Comecemos, a tentame: há uma abertura com um fragmento de poema de Denise Levertov que nos diz: “cinza, um lugar/sem contornos claros, o ar pesado e grosso/o chão macio entupindo meus pés se eu ando,/chupando-os para baixo se eu ficar de pé.// Você já esteve aqui?”.

Você vai estar aqui. Aqui no Objecto Oblíquo. Que lugar de escrita é este?

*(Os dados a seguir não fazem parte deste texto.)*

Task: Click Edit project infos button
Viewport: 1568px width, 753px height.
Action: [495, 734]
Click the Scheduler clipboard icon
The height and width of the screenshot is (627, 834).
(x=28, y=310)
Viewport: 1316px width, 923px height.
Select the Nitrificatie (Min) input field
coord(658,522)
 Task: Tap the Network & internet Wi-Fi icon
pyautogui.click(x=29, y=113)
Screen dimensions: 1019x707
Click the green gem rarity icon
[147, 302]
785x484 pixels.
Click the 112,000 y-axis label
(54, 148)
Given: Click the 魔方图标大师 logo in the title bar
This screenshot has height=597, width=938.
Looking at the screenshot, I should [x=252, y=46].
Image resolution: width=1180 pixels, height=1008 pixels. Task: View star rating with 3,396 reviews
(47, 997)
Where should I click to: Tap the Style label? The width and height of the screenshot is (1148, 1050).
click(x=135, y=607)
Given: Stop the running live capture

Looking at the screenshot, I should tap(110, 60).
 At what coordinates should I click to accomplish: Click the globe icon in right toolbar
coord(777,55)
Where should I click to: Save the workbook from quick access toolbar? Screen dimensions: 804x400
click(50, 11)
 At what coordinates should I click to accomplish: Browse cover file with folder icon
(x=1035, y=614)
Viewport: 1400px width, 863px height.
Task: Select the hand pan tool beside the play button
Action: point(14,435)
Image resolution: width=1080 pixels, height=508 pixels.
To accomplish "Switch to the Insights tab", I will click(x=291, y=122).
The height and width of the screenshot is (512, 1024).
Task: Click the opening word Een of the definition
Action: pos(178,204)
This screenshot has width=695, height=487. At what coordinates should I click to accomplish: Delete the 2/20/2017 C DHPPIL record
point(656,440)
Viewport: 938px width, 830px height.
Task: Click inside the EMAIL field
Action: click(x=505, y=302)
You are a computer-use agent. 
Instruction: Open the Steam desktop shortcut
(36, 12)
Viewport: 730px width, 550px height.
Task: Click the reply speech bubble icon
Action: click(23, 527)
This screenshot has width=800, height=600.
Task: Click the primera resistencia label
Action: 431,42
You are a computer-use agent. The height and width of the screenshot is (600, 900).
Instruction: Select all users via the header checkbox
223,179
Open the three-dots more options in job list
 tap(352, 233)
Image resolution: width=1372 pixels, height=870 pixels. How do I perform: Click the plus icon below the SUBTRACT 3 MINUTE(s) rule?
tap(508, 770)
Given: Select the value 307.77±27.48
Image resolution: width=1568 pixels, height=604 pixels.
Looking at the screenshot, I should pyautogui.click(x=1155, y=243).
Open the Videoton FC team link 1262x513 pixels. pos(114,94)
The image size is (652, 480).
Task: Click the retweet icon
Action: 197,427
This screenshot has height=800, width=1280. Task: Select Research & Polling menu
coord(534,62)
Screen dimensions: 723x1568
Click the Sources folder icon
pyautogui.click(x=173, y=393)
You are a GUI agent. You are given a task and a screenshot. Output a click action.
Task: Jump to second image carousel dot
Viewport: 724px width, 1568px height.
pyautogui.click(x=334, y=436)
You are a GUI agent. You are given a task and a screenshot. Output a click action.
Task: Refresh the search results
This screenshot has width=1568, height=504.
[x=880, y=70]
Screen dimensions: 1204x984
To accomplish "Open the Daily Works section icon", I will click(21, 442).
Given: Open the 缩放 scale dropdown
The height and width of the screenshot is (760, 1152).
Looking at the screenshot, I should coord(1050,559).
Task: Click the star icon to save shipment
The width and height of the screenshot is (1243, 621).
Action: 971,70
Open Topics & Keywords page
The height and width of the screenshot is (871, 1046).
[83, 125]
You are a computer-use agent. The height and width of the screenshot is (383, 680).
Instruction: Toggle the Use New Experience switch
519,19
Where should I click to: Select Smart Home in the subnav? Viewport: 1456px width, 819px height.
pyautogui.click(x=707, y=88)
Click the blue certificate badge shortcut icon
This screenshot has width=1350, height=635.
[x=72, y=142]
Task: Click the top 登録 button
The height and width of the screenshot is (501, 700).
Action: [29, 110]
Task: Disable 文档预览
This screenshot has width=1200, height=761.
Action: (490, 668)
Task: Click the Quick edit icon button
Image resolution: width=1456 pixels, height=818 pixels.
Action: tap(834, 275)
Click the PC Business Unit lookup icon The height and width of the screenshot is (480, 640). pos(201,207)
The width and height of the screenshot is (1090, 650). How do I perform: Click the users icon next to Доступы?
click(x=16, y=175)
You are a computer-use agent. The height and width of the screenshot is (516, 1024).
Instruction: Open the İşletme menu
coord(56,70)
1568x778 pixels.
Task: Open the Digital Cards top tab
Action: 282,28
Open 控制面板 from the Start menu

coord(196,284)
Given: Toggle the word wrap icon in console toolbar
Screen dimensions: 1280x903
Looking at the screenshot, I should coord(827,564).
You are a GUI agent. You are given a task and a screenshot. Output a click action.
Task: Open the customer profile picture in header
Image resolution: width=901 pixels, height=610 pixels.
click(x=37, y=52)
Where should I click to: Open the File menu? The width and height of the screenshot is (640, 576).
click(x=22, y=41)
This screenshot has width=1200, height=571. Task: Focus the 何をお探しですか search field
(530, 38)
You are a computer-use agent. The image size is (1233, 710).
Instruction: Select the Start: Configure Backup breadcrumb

Organizado em três partes, com diversas sub-partes “Último Desejo”, “Átrio das Aves”, “O Enterro das Unhas” (nesta última parte a numeração ludicamente é inversa ao ritmo crescente, começamos de nove para um, para chegarmos criteriosamente/ao início e final), este livro encena uma certa surrealidade da arte de estar vivo, em permanente acesso à morte, em oximórico trapézio, numa linguagem que tributa a poesia de algum espaço narrativo. Aqui se trata de necrologia e de distopia, de criação, o pesadelo se alinha numa fácil fulguração com asas, sonho ou pesadelo? Viagens pelo cemitério, escolhendo o lugar, a lápide, o silêncio, o verso. Teatralidade. Poesia. Orfandade, declamação, rapidez, kukurumidza, a morte em orquestração trágica.

 

“Unherera ushe. Unherera umambo. Um pensamento imódico nos tímpanos de um miúdo de seis anos. Leonard Dembo não imaginou que estas palavras assombrariam o miúdo do planalto por anos. Levou-me anos para que pudesse tocar o assoalho desta metáfora. Dembo foi talvez o primeiro compositor que me pôs a pensar seriamente na morte.”

 

 

Aqui, em Objecto Oblíquo, se alternam duas dicções/ritmos, sabiamente orquestrados, a do poeta David Bene e a do narrador Mélio Tinga, que se respondem, alternando, escrevendo “o último desejo”, que acompanha “uma flor que não desabrocha”, a morte. O leitor, tal como eu, poderá ler este livro de diversas maneiras, por fragmentos, parágrafos, sobrepondo espaços sem rosto e vozes sem som, ou contrariamente ouvindo a música de Tracy Chapman em fast car, “a ticket to anywhere”, um bilhete para parte alguma:

 

“O que é um trompete senão a construção dos sonhos, degrau a degrau, dedo a dedo, até que o universo esteja tecido por completo. Descubro comigo mesmo que a literatura é um animal imortal, teimoso, que, ao mesmo tempo que nos acalenta a carne, nos rói por trás.”

 

“Há poesia depois da eternidade? As crianças vão para o lado esquerdo. Os adultos para o direito. Mergulho na minha indecisão.”

 

Convido-vos a ler este excelente engenho de articulação de escritas, de “crianças que voltam sujas do paraíso” com poesia nas algibeiras e fantasmagóricas pirâmides no canto do papel:

 

“O inferno existe. Engano a todos com o poema. Não me arrependo. Se me desculpasse, quem ouviria? O submundo é uma caixa de fósforo. A voz do palito não conhece a aresta que não seja duma Impala. Esqueça-te dos remos, Caronte. A água é areia. Hereges, minha terra prometida. Saia do meu joelho e mostra-me onde queres descansar. Os teus olhos estão mortos, Virgílio. O submundo é raso. Cócito ascendeu e aviva a Ponta Vermelha.

 

Arrumo as mãos na algibeira. A noite perdeu a asa e caiu de cócoras no quintal. As crianças voltam sujas do paraíso. Futura esposa, em Tânger, queima a cebola no fogo de néon. Josué são cinzas na pá do necrotério. E o meu último desejo não existe.”